It seems evident that the concept of human rights is an extension of human morality. Basic morality is a naturally evolved aspect of human behavior, but is subject to influence by cultural and societal norms. It is the norms of culture that often place economic or other needs ahead of any universal recognition of human rights, and so we see institutions like slavery and all manner of barbaric behavior toward others, that come to be accepted within a given culture. For those living in such a culture, even if they are the ones subjected to inequitable treatment, it may be viewed as their way of life, and even regarded as being morally correct. This is evident today, for example, in the second-class treatment of women in Islamic societies, and its moral acceptance by those women.
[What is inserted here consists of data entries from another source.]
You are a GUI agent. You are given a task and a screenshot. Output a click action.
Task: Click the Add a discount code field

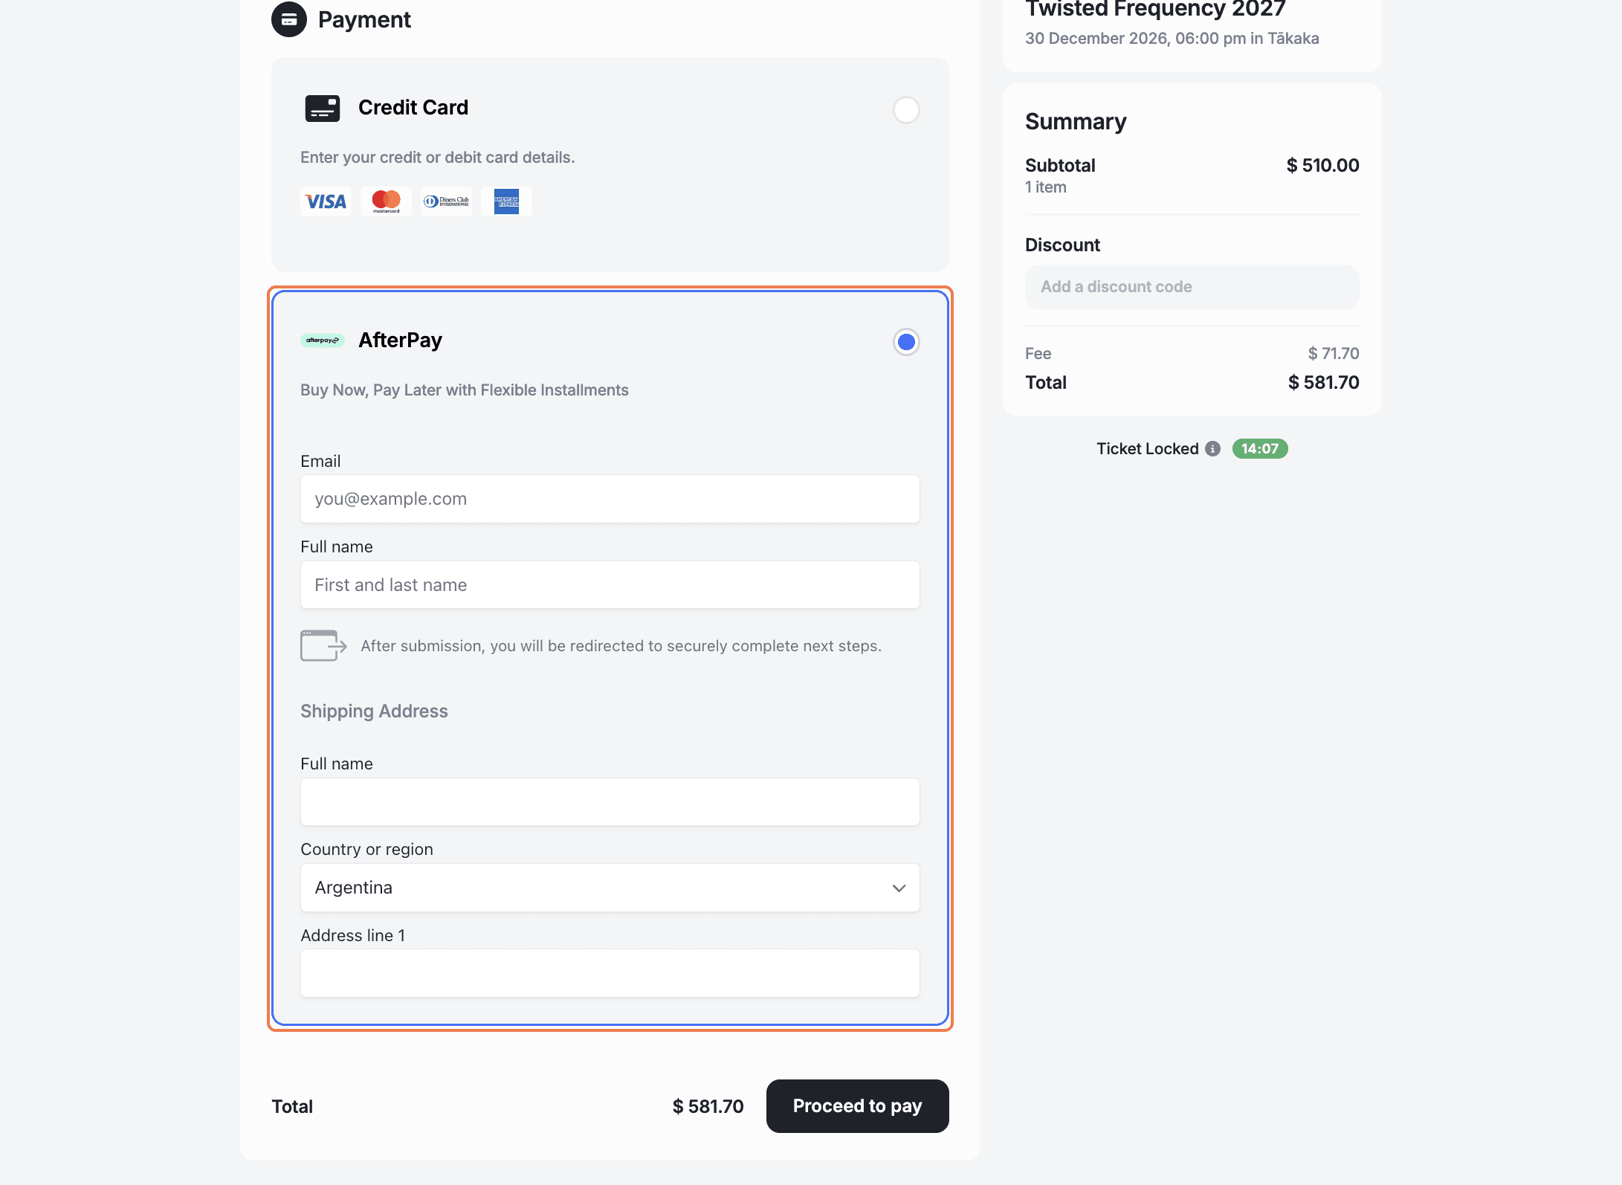click(x=1192, y=287)
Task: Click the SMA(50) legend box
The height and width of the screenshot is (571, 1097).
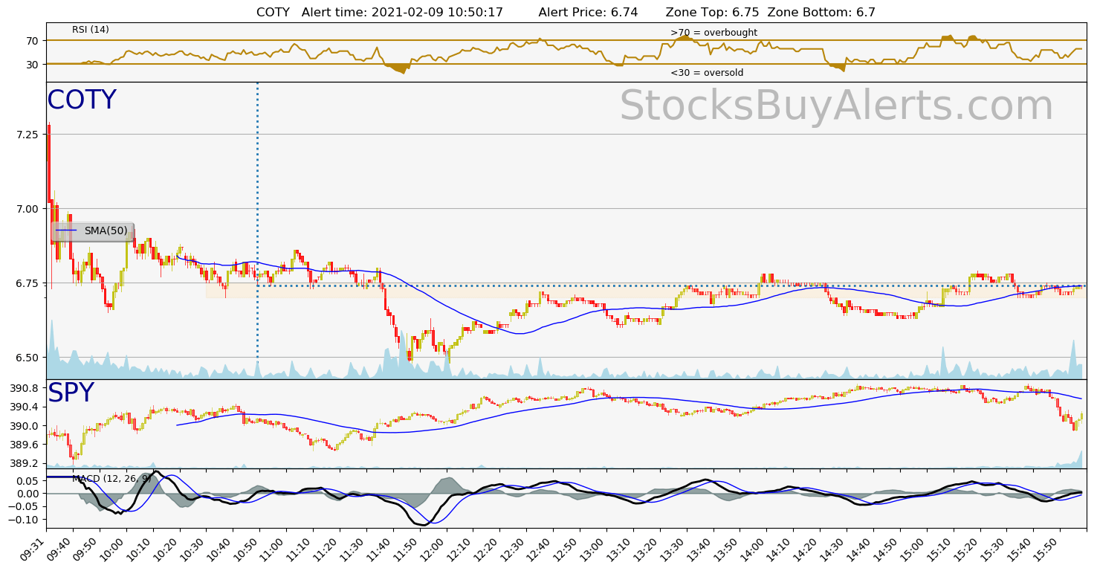Action: 92,231
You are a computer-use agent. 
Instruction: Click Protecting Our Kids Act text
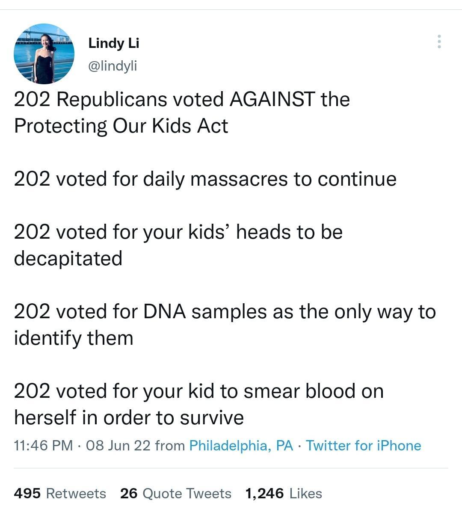pos(120,127)
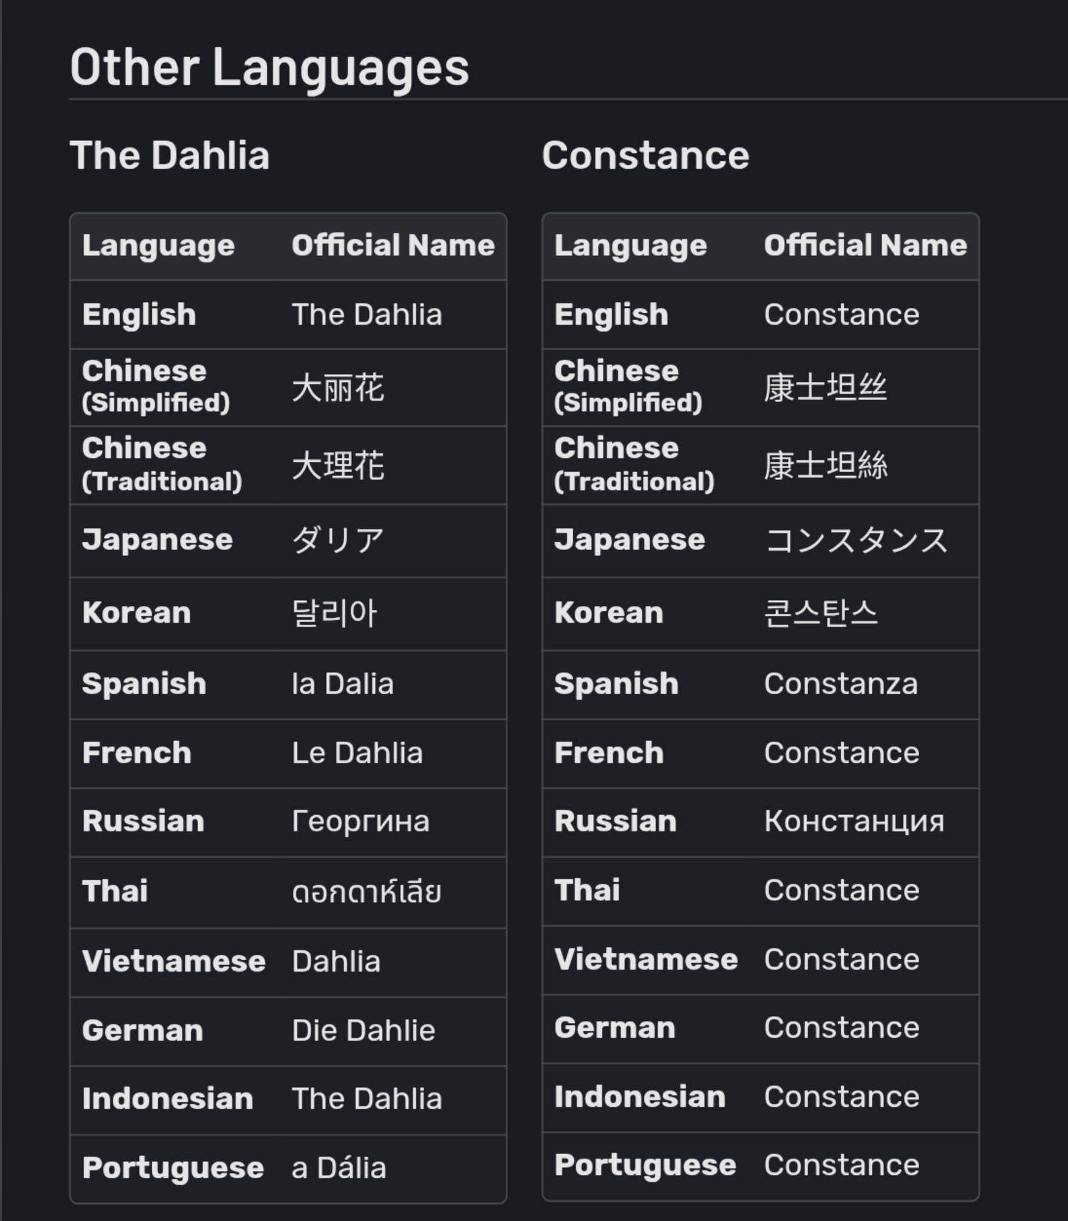Select the Russian name Георгина
The image size is (1068, 1221).
(361, 822)
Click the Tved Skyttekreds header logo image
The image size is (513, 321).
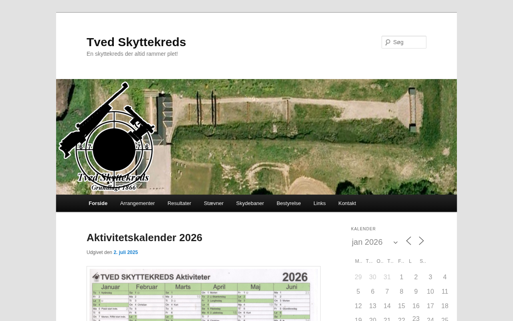[x=256, y=137]
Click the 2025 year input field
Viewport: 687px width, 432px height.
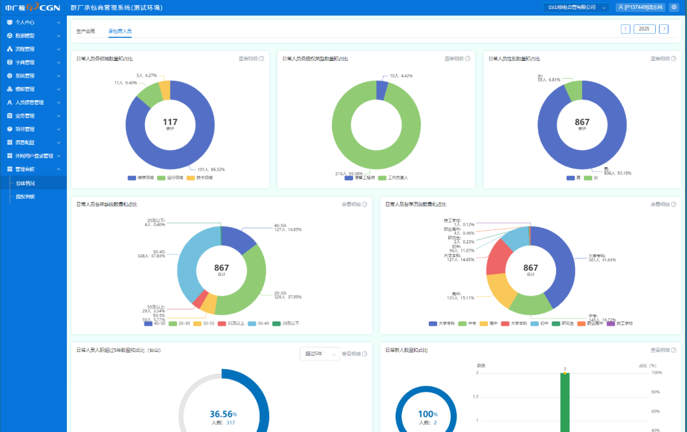[x=644, y=29]
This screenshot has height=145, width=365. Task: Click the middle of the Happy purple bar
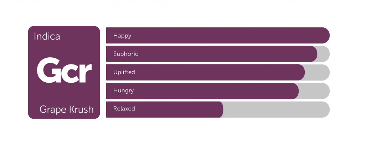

But it is that evolved sense of basic morality that sometimes ventures outside those cultural norms, and recalls the instinctive feelings of conscience that guide our behavior toward social cooperation. This sense of conscience is what spurred the Magna Carta and other historic declarations of human rights, as well as the abolition of slavery in most modern societies. And just as is the case with moral truths (as I discuss in this article), there is no objective existence of human rights. Rather, the existence of human rights is a matter of opinion. In many cultures in our history, there simply was no notion of human rights. In some cultures there was a limited acceptance of rights that didn't apply equally to all people. And in much of modern society, we have the notion that human rights are self-evident, in the same way that our understanding of moral facts is often regarded as objective truth. Typically, this belief translates to the idea that they are granted by God. But the reality is that they are a reflection of our culturally-influenced beliefs.
That does not imply that there are, or that there should be no human rights. Reppert's understanding that naturalism implies an absence of human rights (as well as morality) is simply wrong. We evolved as social creatures who survived best in a cooperative society. And that evolutionary background doesn't just vanish when society adopts religious beliefs that ascribe our sense of morality to God. We may abandon parts of our sense of morality when certain economic and cultural influences come to dominate our behavior and our beliefs, but in the long run, especially when our more basic needs are met, we return to the moral instincts that are part of our nature. And it isn't religious belief that brings those instincts to the front. That should be obvious from the absence of human rights during the dark ages, when Christian belief dominated society in Europe.
When human rights are recognized by society, it is mankind making that recognition, and through human institutions of authority and government, we grant those rights to our fellow humans. While religious people like Victor think that it is absurd to think that human rights could exist in a naturalistic world, a realistic look at history reveals that it is absurd to think that religion has played any significant role in the establishment of human rights, but much more reasonable to make a such a link with secular governmental institutions. Human rights exist because enlightened people believe they should.